Neutering the watchdogs
Interference in state's Long-Term Care Ombudsman Program could mean less oversight of nursing homes and assisted-living facilities
Published: February 18, 2012
“My feeling is that the ombudsman program is to be an advocate,” he says. “They do have a role to provide some assessments to follow up on complaints in the course of their advocacy work. But in many cases what was transpiring is that many of our ombudsmen who were volunteers were acting in the role of AHCA [Agency for Health Care Administration] regulators.”
AHCA is the state regulatory agency in charge of making sure that long-term care facilities meet certain minimum health and safety standards; ombudsmen, Hudson says, were at times treading on AHCA’s territory in their regular assessments.
“That’s not the role they were designed for,” he says. “In some cases they were expanding the role, so I suggested that we should eliminate their assessment function which would by default take away some of their ability to act as regulators.”
Hudson’s bill didn’t pass, but it did have the intended shock value – he’s found that the ombudsman’s program seems to have refocused its efforts on resident complaints within its purview. He disagrees with those who think his bill was an attack on the ombudsman program.
“It looks like things are coming together and there’s no need for me to file the bill again next year,” Hudson says. “If somebody thinks that’s an assault, I’m not sure how.”
Dos Santos, who was terminated as a volunteer by the Department of Elder Affairs in April for allegedly violating provisions of Florida’s Sunshine Law by emailing other ombudsmen about “business that arguably would be discussed during a [public] council meeting,” according to the letter she received informing her of her termination, was floored to hear Hudson suggest that ombudsmen were overstepping their bounds, considering the fact that volunteer ombudsmen have no authority to fine or regulate anyone – all they can do, she says, is try to negotiate with administrators on behalf of residents or bring serious concerns to the attention of the Department of Elder Affairs or Adult Protective Services. Even when that happens, she says, their concerns are not always resolved. Further curbing ombudsmen, she fears, will mean it’s even less likely that routine but serious problems regarding cleanliness, safety or medical concerns could go undetected.
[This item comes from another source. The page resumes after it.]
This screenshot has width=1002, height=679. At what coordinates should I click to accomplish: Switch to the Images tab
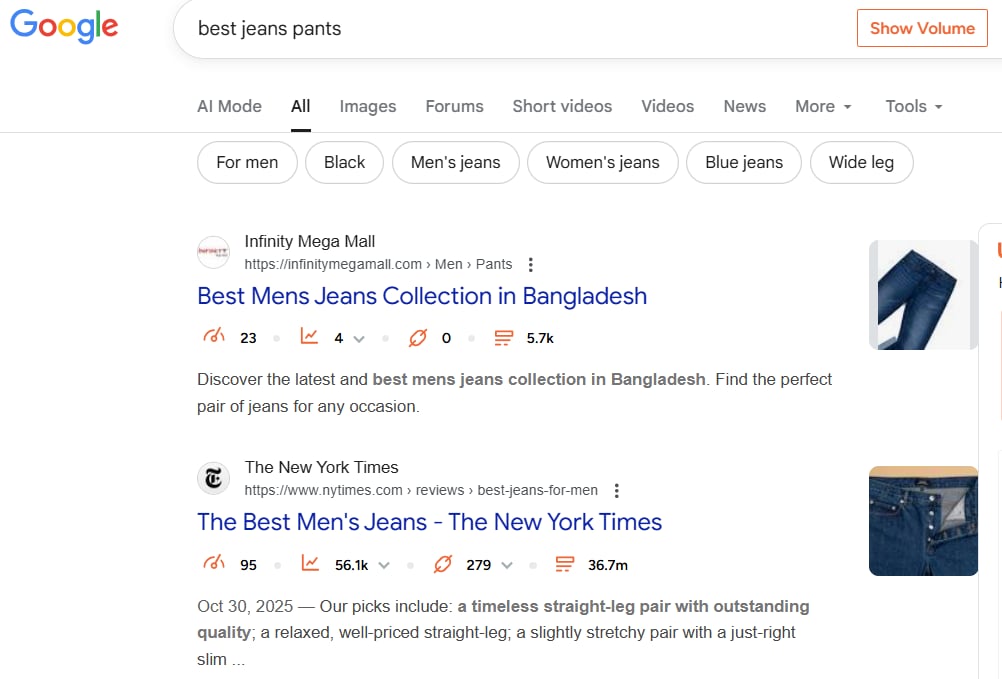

“Contrary to whatever you’ve been told, we were always resident-focused,” she told her former colleagues during last week’s meeting. “However, we knew that to truly serve residents, we had to do more than sit and play checkers with the residents, which is what your jobs have been reduced to.”
In her comments at the meeting, Dos Santos also addressed her concern that the lack of morale and support for the program has resulted in a dwindling number of ombudsmen, which makes it even harder for those who are left to do an adequate job tending to complaints and concerns.